As we review these financial results and discuss future expectation, please keep in mind that some of our discussion might contain forward-looking statements within the meaning of the Securities Act and the Securities Exchange Act. Please see slide two for more information regarding the assumptions and factors that we consider in making these forward-looking statements and where to go to get more information on our risk factors.
Now, I'd like to turn the call over to Kim Cocklin. Kim?
Kim Cocklin
Thank you, Susan, and good morning everyone. We certainly appreciate you joining us and your interest in Atmos Energy.

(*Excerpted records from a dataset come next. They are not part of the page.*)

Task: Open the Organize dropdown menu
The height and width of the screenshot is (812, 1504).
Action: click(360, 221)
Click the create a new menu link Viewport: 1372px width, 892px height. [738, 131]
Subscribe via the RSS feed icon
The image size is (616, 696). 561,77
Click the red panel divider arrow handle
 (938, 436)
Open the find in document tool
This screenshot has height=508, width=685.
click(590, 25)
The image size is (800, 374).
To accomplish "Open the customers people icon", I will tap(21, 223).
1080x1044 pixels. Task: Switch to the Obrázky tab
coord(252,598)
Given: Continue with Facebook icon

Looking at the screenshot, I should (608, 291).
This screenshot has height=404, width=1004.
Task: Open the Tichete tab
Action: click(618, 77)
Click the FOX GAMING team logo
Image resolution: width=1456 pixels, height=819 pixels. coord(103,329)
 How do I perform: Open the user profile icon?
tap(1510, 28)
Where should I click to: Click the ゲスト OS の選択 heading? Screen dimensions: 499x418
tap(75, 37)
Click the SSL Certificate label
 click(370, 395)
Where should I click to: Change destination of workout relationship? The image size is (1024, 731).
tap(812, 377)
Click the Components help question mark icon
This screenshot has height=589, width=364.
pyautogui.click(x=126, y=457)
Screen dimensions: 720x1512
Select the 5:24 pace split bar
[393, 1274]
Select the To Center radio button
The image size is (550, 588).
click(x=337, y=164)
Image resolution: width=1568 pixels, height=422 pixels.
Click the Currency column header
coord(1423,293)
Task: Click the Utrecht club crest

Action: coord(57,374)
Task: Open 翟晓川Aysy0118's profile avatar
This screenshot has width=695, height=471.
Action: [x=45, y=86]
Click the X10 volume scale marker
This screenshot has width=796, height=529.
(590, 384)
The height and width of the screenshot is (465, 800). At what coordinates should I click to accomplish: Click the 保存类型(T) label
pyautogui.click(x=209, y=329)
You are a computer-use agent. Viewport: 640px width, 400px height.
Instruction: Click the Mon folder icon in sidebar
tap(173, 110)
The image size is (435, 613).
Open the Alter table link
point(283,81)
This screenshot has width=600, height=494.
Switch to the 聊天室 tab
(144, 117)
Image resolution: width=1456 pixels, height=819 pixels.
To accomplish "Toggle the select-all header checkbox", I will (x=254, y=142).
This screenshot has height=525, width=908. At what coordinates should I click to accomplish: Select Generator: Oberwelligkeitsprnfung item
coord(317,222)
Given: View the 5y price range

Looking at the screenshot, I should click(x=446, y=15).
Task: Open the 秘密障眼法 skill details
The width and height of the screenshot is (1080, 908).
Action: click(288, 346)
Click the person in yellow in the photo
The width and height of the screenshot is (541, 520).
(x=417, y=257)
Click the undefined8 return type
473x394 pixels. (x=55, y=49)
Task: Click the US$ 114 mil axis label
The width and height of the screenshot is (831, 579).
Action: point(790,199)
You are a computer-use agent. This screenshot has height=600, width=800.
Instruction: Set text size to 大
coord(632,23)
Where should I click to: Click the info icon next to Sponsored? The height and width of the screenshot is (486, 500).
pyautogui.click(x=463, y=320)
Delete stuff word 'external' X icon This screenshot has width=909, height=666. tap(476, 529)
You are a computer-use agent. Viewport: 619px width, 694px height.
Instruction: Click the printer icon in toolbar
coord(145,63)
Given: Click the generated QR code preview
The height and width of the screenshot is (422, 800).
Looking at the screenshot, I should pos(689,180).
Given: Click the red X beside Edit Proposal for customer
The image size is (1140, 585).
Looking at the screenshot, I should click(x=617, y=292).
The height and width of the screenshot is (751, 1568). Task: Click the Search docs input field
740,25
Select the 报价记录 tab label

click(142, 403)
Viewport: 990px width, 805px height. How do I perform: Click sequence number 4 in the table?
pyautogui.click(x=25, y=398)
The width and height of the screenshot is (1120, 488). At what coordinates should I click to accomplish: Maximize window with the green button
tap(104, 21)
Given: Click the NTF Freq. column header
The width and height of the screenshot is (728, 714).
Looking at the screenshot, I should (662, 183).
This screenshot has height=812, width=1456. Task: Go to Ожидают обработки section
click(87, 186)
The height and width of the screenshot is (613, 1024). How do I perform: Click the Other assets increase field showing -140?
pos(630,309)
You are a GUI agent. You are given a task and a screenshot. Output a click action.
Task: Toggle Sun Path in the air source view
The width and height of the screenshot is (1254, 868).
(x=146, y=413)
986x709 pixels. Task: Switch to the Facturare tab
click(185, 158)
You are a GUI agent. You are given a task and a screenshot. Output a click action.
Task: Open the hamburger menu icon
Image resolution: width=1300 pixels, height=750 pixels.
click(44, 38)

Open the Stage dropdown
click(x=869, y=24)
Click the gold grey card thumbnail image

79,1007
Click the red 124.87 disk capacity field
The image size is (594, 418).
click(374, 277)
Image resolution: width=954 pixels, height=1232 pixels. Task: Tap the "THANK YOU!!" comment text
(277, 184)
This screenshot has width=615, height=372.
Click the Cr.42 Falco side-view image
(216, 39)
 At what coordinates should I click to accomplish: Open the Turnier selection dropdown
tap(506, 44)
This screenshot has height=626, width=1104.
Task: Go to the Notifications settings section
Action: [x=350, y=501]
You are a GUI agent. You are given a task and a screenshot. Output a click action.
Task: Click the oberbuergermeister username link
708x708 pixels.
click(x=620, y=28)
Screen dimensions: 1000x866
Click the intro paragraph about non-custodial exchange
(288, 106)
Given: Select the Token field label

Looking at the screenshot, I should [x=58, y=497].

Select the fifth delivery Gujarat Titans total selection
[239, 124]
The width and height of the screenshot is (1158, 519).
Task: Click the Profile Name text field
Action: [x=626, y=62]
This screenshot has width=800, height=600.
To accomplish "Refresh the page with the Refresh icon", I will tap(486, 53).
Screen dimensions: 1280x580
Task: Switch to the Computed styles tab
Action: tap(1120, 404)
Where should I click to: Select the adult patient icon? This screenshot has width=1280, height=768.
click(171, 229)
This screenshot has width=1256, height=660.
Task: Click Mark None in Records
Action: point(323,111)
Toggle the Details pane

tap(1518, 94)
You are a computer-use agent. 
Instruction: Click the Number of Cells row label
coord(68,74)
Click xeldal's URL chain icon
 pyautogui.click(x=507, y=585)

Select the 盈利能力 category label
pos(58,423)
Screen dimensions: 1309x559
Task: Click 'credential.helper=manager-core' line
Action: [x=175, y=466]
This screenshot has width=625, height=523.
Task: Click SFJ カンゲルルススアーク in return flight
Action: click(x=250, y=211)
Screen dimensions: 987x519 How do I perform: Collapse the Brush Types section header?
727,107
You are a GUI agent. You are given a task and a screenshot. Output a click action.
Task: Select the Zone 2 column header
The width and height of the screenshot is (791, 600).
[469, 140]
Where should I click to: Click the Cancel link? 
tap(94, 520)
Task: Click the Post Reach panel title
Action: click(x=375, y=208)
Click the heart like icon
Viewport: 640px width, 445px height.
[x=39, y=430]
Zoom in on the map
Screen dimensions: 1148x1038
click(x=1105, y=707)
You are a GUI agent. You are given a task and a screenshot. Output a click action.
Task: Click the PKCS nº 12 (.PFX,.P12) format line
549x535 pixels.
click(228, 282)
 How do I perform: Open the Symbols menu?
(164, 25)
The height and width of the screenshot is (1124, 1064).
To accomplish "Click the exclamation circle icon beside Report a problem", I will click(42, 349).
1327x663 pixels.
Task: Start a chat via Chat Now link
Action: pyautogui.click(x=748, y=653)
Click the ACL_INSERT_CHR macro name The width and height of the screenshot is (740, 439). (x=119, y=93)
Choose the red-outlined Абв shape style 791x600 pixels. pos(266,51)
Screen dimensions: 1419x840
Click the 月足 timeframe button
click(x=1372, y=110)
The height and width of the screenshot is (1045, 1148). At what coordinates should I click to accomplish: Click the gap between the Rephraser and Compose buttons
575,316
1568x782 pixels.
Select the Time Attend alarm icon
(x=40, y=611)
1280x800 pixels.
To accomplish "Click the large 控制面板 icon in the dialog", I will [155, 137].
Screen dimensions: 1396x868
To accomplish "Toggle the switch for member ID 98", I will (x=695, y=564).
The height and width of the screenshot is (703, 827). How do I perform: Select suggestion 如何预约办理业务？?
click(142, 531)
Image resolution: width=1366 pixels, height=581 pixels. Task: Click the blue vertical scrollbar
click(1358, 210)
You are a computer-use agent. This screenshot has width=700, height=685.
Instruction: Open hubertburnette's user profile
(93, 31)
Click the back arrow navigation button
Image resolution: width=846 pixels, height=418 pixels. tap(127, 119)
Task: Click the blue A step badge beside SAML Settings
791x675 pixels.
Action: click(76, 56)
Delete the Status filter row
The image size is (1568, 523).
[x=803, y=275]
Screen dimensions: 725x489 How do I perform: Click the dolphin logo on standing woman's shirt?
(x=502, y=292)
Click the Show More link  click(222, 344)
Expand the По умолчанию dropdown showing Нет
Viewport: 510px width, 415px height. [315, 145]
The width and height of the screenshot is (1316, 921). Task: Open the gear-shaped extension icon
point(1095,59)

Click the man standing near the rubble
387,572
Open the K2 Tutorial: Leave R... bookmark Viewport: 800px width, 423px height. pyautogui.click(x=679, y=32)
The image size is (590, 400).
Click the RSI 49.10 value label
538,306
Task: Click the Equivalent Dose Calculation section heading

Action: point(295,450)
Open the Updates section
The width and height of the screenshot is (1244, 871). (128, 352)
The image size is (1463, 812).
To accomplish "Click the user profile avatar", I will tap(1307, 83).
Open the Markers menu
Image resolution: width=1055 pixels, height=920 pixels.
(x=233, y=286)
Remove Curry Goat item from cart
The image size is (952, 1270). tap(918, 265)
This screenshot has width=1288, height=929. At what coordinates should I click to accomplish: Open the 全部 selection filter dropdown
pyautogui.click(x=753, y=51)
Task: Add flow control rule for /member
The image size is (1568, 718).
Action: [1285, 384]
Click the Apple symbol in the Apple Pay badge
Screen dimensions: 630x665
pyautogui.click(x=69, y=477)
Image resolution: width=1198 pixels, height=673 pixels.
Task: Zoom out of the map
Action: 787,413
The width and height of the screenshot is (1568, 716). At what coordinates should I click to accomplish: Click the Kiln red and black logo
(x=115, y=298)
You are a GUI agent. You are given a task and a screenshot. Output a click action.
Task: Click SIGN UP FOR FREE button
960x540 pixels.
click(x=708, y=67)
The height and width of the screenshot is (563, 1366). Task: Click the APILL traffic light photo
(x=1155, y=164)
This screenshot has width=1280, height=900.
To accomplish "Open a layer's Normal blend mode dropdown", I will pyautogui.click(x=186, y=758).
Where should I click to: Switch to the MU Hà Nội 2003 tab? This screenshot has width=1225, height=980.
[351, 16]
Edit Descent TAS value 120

Yesterday, we reported third quarter consolidated net income of $31 million or $0.34 per diluted share compared to a net loss of about $1 million or a negative $0.01 per share one year ago. Our Non-Regulated Operations executed on their strategy and delivered positive results this quarter.
I'll remind you that in the first half of our fiscal year our Non-Regulated Group took advantage of falling gas prices by buying and injecting gas into storage. As a result, there were no realized storage withdrawal gains to offset realized losses taken when we settled the financial instruments used to hedge the natural gas purchases.
However, that strategy paid off in the fiscal third quarter. Realized asset optimization margin increased $18 million as the financial position settled as anticipated from the trading approach employed earlier this year.
For the current nine months, reported net income was $209 million or $2.28 per diluted share, compared to $206 million or $2.26 for the nine months last year. Last week, we also announced the closing of the sale of our distribution asset in Missouri, Illinois, and Iowa to Liberty Energy for approximately $129 million.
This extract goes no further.